Friday, 17 May 2013

The Great Gatsby by F. Scott Fitzgerald


“The loneliest moment in someone’s life is when they are watching their whole world fall apart, and all they can do is stare blankly.”The Great Gatsby by F. Scott Fitzgerald is a classic American novel. The story is told by Nick as he shares his point on view of the people around him and of course, about the mystifying Gatsby. Gatsby, like the country, is young. Gatsby’s past mysterious, his stories don’t match up and the reasons he has done everything so far is unclear. Nick uncovers the truth, or at least what we think is the truth, of the man.I guess if you are reading this you want to know if it is a good book to read. Before I start discussing the novel and analyzing it, I will start by answering this. I have heard many people who have enjoyed this book, it is even being made into a movie but I wouldn’t recommend it to anyone.

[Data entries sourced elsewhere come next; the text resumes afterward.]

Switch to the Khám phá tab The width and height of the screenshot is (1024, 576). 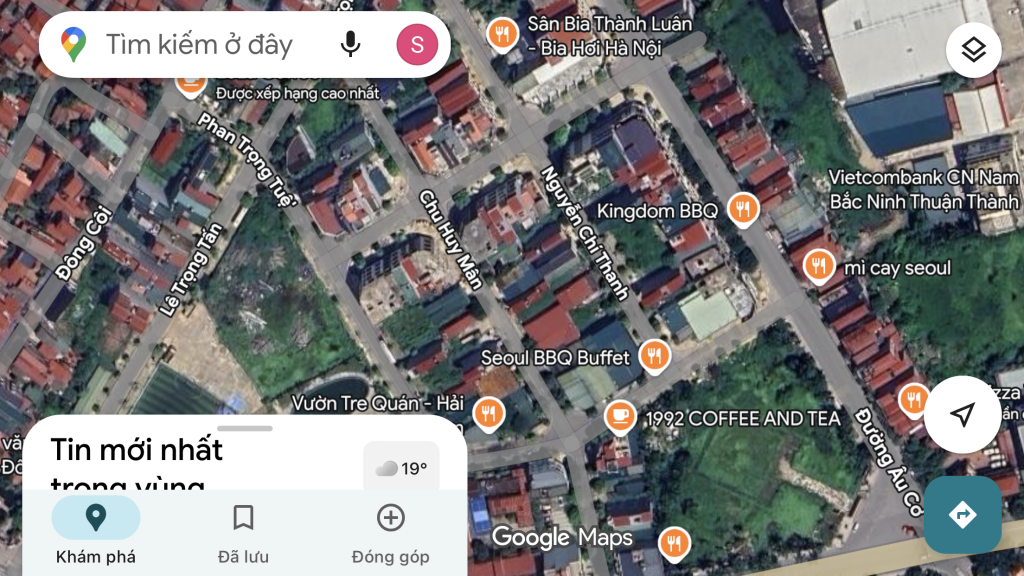point(96,531)
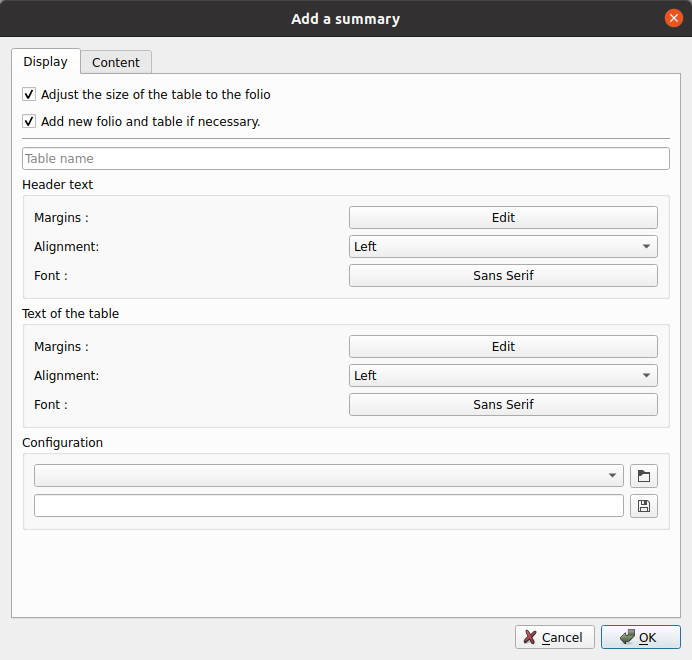
Task: Select the Display tab
Action: [x=45, y=62]
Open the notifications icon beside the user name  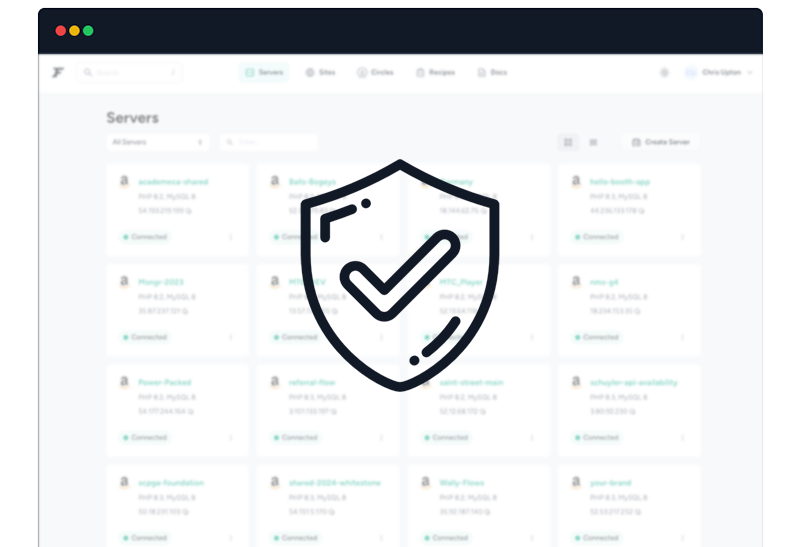[664, 73]
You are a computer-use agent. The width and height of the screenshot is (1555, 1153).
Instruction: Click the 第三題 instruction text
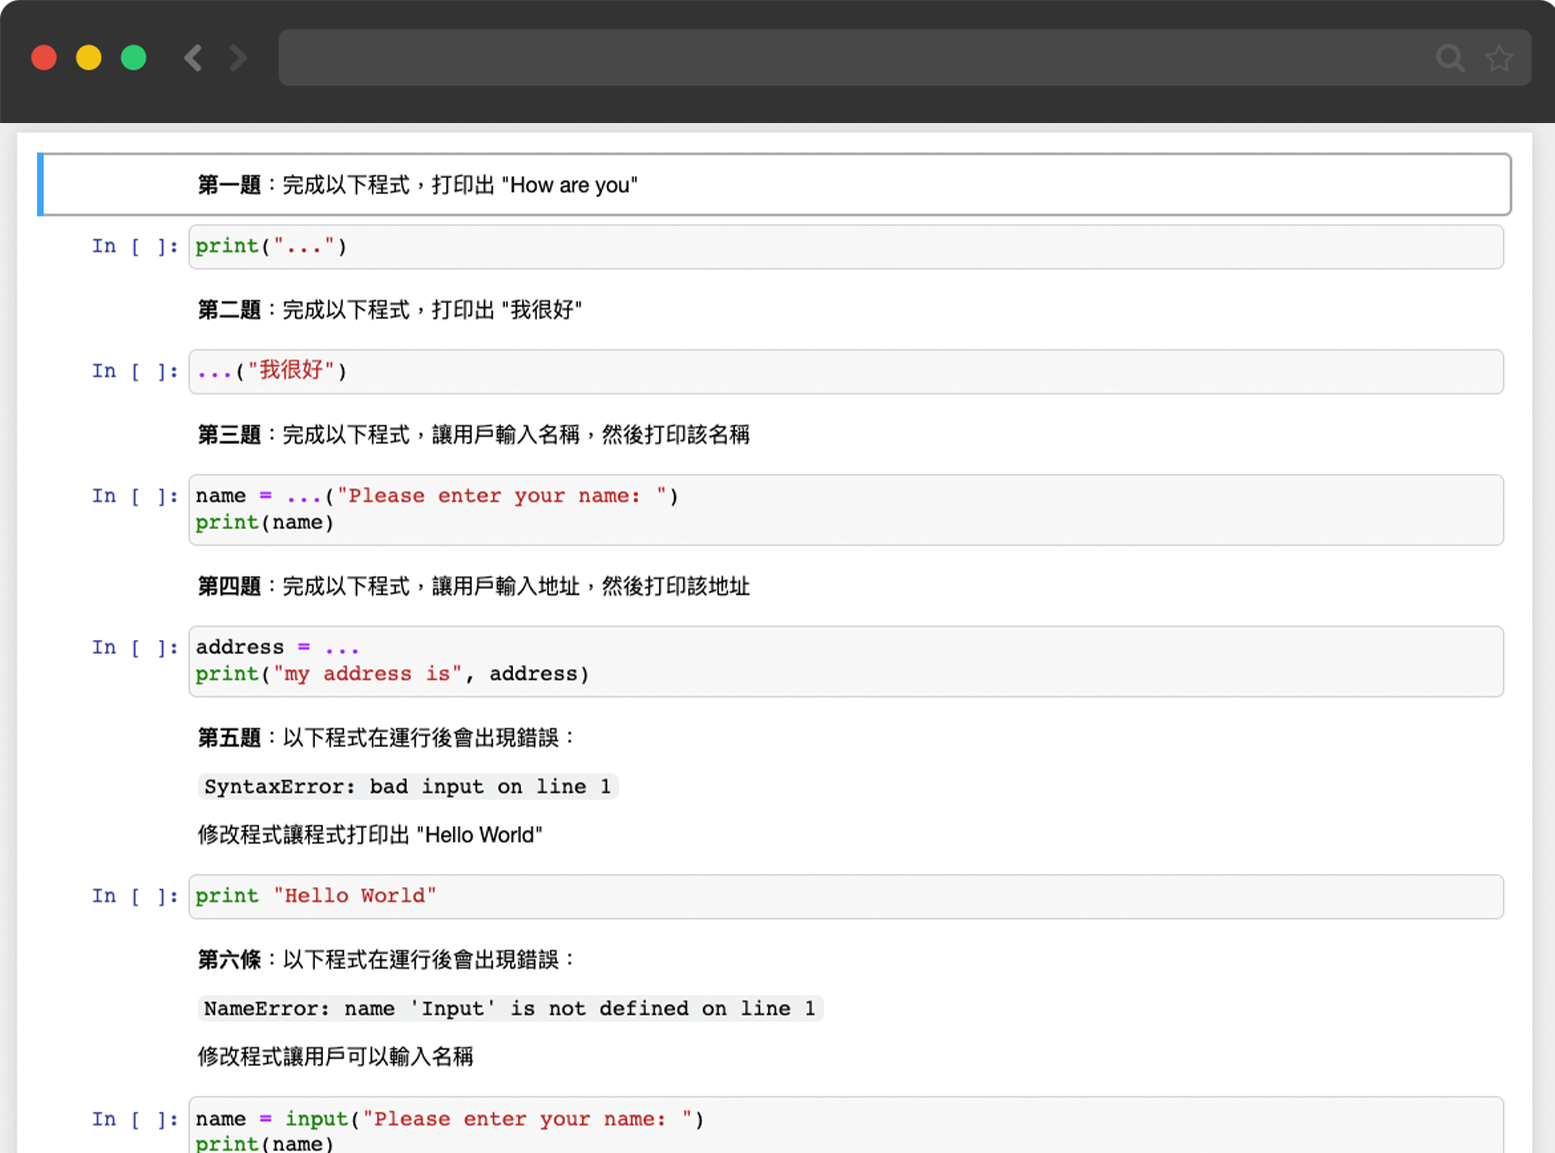tap(475, 434)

I am Nujood, Age 10 and Divorced by Nujood Ali

‘Compared to dreams, reality can be truly cruel. But it can also come up with beautiful surprises.’
I am Nujood, Age 10 and Divorced is a real life story about Nujood Ali. She was a ten year old girl living in Yemen, a country in the Middle East. The quote above sums up what the whole book is about. Nujood had so many dreams; seeing the ocean, learning how to read and having a better life. However, her reality is completely different. When she was only 10, her father forced her into marrying a guy three times her age! Because of this, Nujood had to leave school and her family to live with him. She then suffered physical, emotional and sexual abuse from her husband every single day. A few weeks after her marriage, she ran away and went to the court. Although child marriage is common in Yemen, she was one of the first to file for divorce. After a long time, she finally managed to get divorced and go back to school.

Tuesday, 7 May 2013

We the Living by Ayn Rand

File:AynRand WeTheLiving.jpg
“To a life; which is reason unto itself.”  - Ayn Rand

We the Living by Ayn Rand is set in the early 1900s in the uprise of communism in Russia. Although it is about the U.S.S.R. the story is still relevant (as Rand points this out, in her foreword) because it is about totalitarianism and how humans should never think them above anyone else to have the right to decide who lives and who dies, because it is those that are fighting for life that deserve it and make progress and those who kill or live for others have much to learn. The plot revolves around Kira, a young woman who returns to her family home in Petrograd. Kira is very passionate about life and living it for her own sake, she dislikes the communists and yet she dislikes their enemies, she prefers to live not for a group but for herself. Kira studies at the institute to become an engineer. At the institute she meets Andrei Taganov. Andrei is a strong proletariat but starts developing feelings for Kira. However, Kira falls in love with a handsome stranger she met in the park at night time. This is the story of her own battle and struggles that she faces to become the woman she always wanted to be.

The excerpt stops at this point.